Kahve de artık şarap gibi gurme bir seviyede konuşmaya değer, olgu haline geldi. Kahvenin bu yeni tanıdığımız hali, hakkında uzun uzun konuşulacak bir sürü malzeme veriyordu. Kahve üzerine kurulan yerlerin çoğu diğer tüm klasik kafelerden daha havalıydı ve bir mekana ait hissetme güdümüzü de tatmin ediyordu. Her şeyle eşleştirebiliyorduk kahveyi. Kitabın yanına, müziğin yanına, sevgilimizin yanına… Üstelik kahve, şarap gibi alkollü de değildi. Bingo! İşletmeciler daha kolay ruhsat alabilecek, meslekte yetişenler istihdam olabilecek, bizler alkolden çok daha ucuz yöntemlerle sosyalleşebilecek, iş çıkışlarında bir kahveyle saatler geçirebilecek -üstelik bu sırada eve gidip kıyafet değiştirmek zorunda kalmayacak- , gece 10 kurallarına yüzde yüz adaptasyon sağlayabilecek… Dizilerde gördüğümüz hayata sahip değiliz ancak coffee shoplar var değil mi ? Arkadaş grubumuzla shot yarışmalarımız yerine kahvecide kahve içmelerimiz… Ofis partileri yerine ortak çalışma alanlarımız… Durun, biraz sıkıcı olmaya başladı sanki. Sanıyorum bunu işletme sahipleri de fark etmiş olacak ki, bu yeni tip yaşam alanlarımızda iyi bir kahve haricinde başka bir şeylere ihtiyacımız vardı : canlı etkinlikler !

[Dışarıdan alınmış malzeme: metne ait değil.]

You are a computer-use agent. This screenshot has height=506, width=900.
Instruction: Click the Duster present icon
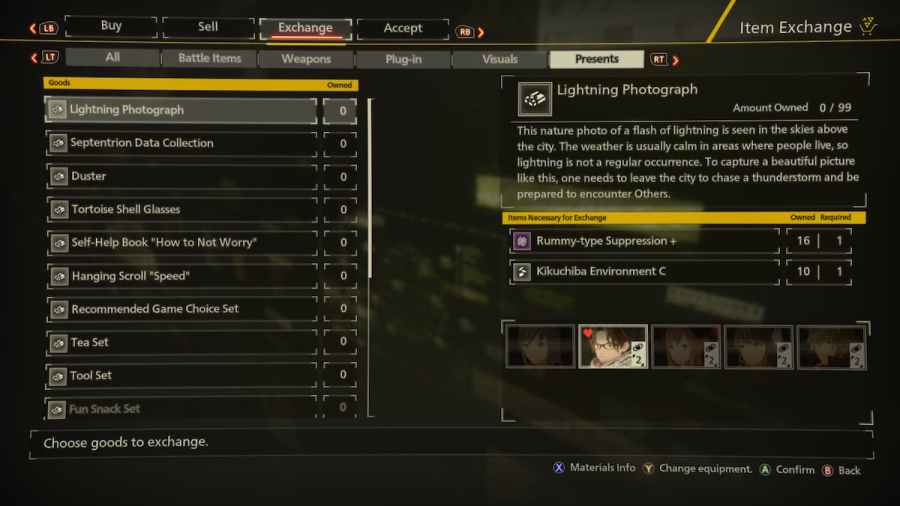58,176
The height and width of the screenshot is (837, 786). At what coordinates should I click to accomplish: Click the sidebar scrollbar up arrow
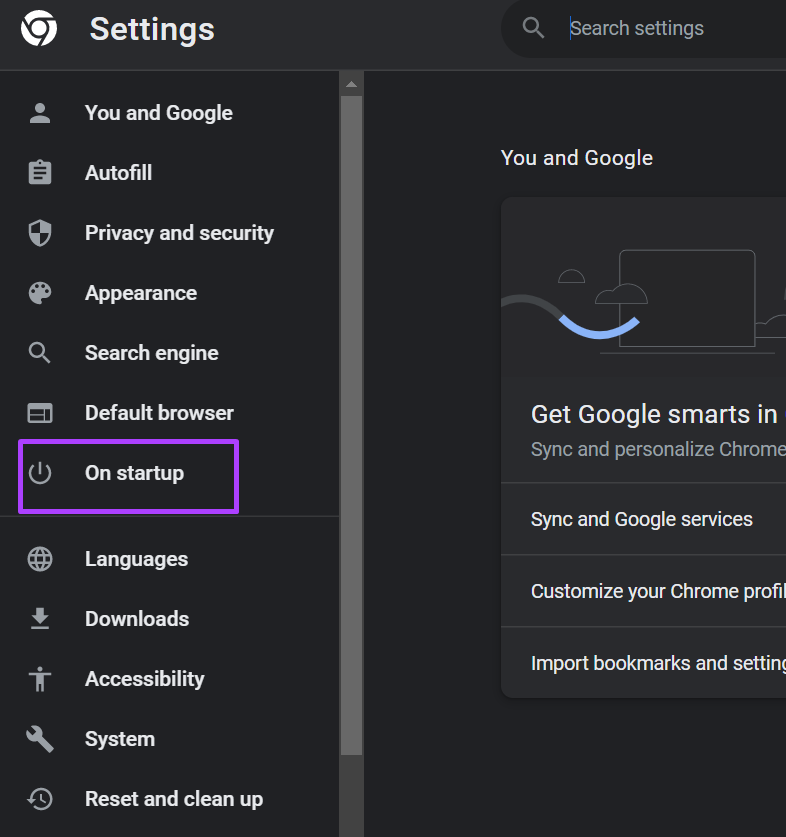(x=351, y=84)
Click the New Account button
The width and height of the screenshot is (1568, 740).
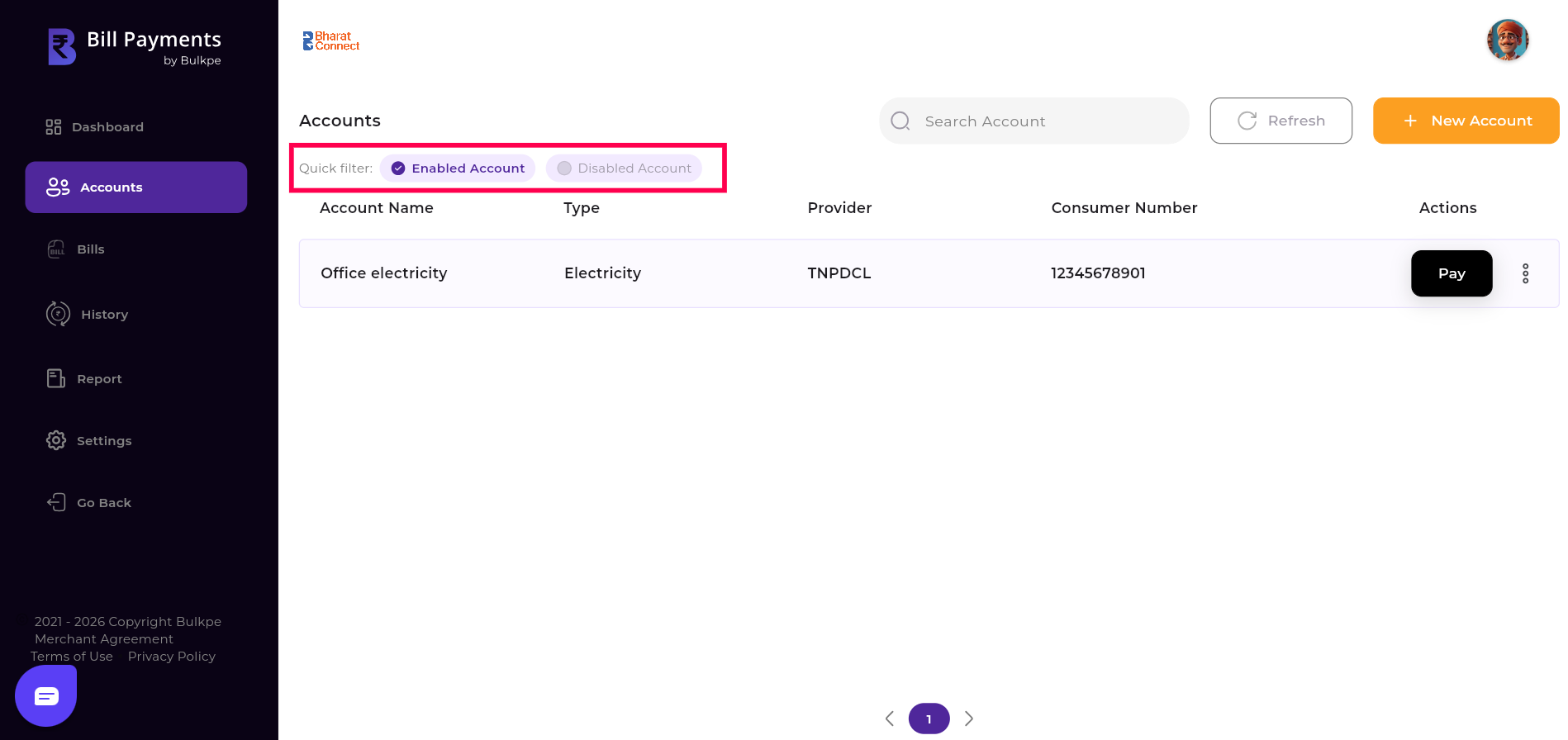[1466, 121]
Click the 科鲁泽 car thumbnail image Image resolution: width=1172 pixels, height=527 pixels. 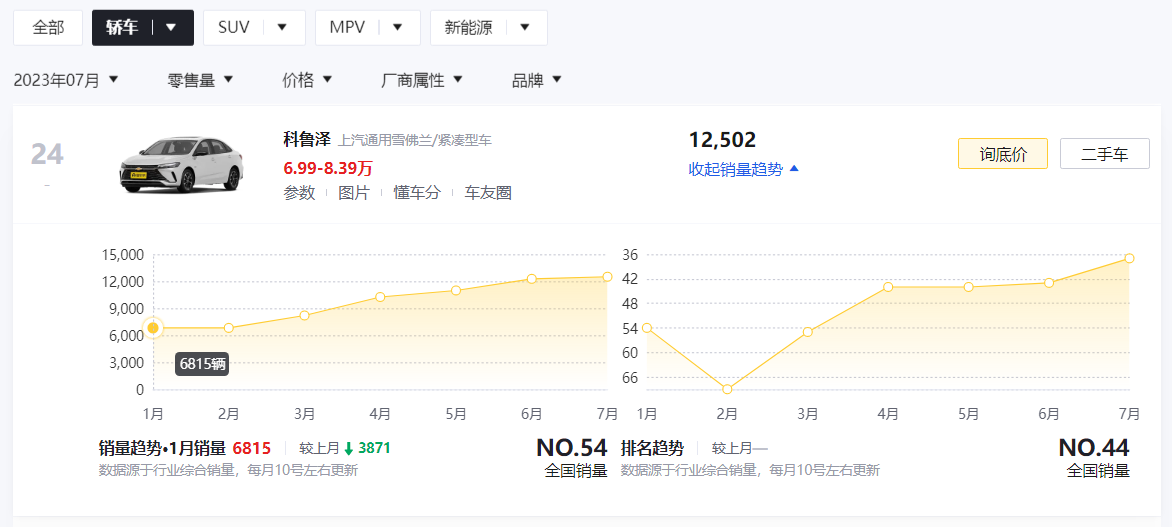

Elbette kahve de, artık şarap gibi gurme bir kültür halini aldı. Kahveciler sosyal alanlarımız oldu. Kahve, yanına koyulabilecek her şeyle kombinlendi. İşte canlı etkinlikler tüm bunlar yetmediği zaman devreye girdi. Artık yeni sosyallik olgumuzun gerektirdiği her şeyi bir kahve evinin içerisinde sığdırabiliyoruz. Kahve evlerinde sergilere katılabiliyor, tasarım pazarlarına, mezatlara gidebiliyor, sanat atölyeleri ile kendimizi geliştirebiliyor, eşimiz dostumuzla dinletilerde toplanabiliyor ya da ofis partilerini bir kahve eşliğinde gerçekleştirebiliyoruz.